DATA TO USE below:

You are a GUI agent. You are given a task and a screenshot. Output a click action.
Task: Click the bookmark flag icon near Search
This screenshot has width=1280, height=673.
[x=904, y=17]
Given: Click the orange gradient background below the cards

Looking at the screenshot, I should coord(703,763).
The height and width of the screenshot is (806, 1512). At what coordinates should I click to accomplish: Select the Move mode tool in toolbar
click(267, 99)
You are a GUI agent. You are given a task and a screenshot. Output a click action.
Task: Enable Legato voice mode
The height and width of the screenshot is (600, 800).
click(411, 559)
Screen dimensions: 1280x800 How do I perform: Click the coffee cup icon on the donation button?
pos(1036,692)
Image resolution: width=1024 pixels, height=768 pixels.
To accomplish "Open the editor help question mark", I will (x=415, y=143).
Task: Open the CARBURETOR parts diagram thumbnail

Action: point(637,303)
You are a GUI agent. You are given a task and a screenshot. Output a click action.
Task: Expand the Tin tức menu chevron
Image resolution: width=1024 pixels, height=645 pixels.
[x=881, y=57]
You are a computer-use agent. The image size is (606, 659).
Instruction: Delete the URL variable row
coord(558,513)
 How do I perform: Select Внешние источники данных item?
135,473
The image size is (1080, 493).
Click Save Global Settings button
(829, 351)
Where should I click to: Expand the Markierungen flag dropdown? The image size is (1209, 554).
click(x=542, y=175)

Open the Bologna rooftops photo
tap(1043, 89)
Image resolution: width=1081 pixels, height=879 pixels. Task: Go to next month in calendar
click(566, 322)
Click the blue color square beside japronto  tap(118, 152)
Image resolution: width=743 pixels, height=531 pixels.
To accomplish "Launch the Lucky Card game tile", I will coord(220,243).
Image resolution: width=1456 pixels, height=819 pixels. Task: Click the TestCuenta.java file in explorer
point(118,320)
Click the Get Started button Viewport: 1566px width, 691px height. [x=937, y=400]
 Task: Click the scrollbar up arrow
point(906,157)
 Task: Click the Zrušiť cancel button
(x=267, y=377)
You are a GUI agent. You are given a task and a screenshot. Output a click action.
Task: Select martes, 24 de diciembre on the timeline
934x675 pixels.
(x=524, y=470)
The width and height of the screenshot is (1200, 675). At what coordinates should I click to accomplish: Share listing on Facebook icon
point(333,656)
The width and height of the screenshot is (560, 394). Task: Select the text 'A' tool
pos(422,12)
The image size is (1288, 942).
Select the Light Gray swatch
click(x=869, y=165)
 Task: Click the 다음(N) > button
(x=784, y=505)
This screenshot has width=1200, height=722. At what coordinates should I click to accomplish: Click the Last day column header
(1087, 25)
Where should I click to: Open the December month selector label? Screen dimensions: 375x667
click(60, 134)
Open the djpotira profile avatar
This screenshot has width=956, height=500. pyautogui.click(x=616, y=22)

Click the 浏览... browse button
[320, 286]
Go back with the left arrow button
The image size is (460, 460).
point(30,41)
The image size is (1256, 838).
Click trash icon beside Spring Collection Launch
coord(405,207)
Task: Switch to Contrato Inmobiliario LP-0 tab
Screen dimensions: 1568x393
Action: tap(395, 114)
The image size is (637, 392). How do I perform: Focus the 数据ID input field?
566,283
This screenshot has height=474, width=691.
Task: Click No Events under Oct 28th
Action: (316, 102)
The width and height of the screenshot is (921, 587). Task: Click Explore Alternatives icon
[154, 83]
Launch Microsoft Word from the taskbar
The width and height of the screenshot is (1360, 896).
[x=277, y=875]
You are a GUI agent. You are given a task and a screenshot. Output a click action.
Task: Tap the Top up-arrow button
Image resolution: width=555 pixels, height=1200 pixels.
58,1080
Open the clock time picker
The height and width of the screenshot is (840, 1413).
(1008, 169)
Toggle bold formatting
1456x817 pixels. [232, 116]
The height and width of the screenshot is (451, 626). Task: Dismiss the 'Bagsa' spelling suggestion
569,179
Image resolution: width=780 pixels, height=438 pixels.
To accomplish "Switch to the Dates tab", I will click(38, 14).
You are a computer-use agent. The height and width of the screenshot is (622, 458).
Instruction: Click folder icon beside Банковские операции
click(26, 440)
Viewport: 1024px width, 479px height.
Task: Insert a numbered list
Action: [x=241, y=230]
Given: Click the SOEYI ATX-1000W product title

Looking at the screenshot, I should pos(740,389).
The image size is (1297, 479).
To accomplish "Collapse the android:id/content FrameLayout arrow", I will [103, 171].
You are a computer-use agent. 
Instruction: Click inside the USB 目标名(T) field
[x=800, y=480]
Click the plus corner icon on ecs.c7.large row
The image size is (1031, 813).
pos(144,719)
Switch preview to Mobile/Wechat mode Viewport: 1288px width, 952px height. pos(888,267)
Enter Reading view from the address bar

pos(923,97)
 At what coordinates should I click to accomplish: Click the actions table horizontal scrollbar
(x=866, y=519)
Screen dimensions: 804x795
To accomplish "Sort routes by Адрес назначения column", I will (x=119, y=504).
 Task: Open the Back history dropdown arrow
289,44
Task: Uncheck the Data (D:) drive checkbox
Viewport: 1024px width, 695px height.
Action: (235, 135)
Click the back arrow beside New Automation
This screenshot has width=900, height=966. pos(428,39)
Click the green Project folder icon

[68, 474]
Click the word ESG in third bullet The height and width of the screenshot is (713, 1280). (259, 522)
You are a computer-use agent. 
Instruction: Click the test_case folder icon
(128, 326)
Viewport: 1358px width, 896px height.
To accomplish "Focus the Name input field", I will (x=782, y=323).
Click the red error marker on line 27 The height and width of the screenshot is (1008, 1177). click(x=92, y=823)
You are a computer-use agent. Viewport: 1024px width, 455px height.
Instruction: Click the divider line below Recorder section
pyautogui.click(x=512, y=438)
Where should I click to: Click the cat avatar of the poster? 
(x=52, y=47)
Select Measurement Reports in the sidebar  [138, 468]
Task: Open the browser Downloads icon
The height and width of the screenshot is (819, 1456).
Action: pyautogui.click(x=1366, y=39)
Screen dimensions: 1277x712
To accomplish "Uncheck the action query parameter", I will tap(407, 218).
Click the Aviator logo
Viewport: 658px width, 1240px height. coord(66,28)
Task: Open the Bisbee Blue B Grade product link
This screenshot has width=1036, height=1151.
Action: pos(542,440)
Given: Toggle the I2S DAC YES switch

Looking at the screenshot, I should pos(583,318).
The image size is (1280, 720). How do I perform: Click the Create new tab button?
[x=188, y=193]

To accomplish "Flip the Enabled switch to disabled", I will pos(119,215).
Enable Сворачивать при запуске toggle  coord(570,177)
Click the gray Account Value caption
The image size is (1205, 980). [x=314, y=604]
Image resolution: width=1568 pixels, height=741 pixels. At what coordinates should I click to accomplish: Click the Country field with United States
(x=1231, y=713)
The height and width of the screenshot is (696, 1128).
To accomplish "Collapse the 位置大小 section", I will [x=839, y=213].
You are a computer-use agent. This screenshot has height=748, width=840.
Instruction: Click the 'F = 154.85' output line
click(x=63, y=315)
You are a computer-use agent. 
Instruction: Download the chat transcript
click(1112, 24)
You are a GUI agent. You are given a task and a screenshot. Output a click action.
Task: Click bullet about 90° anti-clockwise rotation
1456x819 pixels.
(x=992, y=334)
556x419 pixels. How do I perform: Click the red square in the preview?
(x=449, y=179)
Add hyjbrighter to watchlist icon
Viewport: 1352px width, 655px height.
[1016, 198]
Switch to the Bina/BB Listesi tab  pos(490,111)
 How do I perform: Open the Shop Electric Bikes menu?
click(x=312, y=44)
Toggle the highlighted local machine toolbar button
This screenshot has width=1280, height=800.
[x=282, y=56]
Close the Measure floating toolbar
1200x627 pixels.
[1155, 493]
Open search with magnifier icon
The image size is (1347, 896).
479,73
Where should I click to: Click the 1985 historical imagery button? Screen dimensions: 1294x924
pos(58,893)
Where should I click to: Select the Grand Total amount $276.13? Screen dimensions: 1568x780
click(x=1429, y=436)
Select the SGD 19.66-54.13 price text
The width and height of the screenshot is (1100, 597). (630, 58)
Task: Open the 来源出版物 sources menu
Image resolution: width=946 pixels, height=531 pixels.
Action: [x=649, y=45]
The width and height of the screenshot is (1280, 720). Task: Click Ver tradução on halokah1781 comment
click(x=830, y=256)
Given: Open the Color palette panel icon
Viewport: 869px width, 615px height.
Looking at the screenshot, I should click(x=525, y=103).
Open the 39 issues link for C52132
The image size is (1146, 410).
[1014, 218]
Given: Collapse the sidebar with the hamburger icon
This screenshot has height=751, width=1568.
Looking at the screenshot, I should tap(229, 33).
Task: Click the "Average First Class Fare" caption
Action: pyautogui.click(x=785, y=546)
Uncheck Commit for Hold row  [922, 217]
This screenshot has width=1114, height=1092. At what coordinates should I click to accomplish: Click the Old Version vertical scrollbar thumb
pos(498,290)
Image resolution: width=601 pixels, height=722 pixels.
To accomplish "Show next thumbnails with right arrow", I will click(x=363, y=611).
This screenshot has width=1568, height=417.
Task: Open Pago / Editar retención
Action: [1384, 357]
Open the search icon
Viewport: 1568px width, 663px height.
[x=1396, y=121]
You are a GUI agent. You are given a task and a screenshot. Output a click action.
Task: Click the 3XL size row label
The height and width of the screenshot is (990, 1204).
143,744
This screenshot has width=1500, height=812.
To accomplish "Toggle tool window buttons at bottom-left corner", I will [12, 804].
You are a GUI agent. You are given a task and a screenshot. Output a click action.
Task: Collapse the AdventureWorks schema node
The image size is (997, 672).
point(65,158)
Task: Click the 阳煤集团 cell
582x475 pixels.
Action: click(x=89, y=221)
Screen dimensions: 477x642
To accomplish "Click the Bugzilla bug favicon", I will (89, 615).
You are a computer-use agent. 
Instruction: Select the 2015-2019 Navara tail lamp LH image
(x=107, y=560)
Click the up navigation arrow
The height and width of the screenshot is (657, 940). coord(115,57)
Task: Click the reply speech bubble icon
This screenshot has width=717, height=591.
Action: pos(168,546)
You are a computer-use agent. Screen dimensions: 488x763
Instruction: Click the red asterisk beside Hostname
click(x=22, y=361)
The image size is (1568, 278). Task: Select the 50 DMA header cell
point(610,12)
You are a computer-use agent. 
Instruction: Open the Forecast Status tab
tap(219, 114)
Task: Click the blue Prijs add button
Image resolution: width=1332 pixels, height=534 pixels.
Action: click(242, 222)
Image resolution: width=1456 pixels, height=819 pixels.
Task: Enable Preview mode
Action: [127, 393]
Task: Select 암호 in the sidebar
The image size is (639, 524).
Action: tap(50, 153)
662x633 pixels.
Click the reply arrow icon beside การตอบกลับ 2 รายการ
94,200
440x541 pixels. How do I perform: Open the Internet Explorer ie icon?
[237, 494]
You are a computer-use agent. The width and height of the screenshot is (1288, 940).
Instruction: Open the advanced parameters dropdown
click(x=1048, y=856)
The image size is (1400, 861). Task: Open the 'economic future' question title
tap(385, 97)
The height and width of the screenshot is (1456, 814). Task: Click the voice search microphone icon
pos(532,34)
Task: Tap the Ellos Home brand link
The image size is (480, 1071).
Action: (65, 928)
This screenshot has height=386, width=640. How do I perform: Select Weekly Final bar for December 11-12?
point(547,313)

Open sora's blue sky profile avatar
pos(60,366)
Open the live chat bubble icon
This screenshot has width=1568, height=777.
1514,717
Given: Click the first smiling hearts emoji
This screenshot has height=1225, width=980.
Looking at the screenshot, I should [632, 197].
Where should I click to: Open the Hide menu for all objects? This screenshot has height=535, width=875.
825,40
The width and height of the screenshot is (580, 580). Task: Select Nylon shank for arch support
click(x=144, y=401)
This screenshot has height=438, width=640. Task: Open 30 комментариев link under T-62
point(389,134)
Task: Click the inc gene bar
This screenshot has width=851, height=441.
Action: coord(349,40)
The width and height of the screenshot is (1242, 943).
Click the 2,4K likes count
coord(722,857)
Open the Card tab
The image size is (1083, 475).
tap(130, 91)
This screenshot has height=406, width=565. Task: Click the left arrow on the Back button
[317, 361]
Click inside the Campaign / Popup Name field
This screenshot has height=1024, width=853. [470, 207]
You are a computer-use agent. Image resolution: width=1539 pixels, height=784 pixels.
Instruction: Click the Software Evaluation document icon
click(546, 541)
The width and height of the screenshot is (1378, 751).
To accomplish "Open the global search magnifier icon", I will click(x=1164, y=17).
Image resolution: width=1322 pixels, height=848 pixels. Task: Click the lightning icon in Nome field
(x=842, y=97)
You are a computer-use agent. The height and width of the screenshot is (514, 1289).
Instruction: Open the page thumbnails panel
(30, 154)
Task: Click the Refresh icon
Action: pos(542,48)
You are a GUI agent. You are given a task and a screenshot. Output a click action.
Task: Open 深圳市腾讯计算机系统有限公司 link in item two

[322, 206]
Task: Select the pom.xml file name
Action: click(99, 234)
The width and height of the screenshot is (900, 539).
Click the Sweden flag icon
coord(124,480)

End of DATA TO USE.

> **TASK PROMPT**
Figure out how many lines of the material include "Uncheck", then reply with the count alone.

> **OUTPUT BELOW**
3